--- Begin ---
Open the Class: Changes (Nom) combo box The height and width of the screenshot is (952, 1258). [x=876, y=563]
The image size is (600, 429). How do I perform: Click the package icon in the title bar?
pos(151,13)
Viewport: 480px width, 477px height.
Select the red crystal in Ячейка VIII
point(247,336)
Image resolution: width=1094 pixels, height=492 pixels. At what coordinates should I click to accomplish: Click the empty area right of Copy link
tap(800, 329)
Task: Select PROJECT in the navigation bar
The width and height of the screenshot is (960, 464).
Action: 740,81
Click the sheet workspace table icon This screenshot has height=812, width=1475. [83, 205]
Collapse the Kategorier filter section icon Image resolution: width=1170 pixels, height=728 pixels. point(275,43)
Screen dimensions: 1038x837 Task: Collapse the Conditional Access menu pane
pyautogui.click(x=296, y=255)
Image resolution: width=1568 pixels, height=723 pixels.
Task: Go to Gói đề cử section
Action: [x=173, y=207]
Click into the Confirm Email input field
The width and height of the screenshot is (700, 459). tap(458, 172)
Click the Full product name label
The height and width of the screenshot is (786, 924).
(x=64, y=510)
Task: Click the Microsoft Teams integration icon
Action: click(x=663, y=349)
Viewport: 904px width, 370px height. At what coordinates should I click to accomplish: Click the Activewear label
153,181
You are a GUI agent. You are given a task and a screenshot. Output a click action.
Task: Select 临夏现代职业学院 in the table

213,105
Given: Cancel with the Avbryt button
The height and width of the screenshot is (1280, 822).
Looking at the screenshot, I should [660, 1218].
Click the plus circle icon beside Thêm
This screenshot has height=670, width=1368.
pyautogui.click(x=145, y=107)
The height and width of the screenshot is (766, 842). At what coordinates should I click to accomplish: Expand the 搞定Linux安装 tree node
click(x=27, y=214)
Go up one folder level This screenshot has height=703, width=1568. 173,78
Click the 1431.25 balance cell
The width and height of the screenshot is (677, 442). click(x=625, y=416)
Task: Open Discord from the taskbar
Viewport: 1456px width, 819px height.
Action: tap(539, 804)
--- End ---
## DO THIS
Please rewrite every line above, from the first one through the line containing "tap(800, 329)", keeping each line unchanged except that every coordinate number in the answers is shifted up by 85.

## TASK RESULT
Open the Class: Changes (Nom) combo box The height and width of the screenshot is (952, 1258). [x=961, y=648]
The image size is (600, 429). How do I perform: Click the package icon in the title bar?
pos(236,98)
Viewport: 480px width, 477px height.
Select the red crystal in Ячейка VIII
point(332,421)
Image resolution: width=1094 pixels, height=492 pixels. At what coordinates should I click to accomplish: Click the empty area right of Copy link
tap(885, 414)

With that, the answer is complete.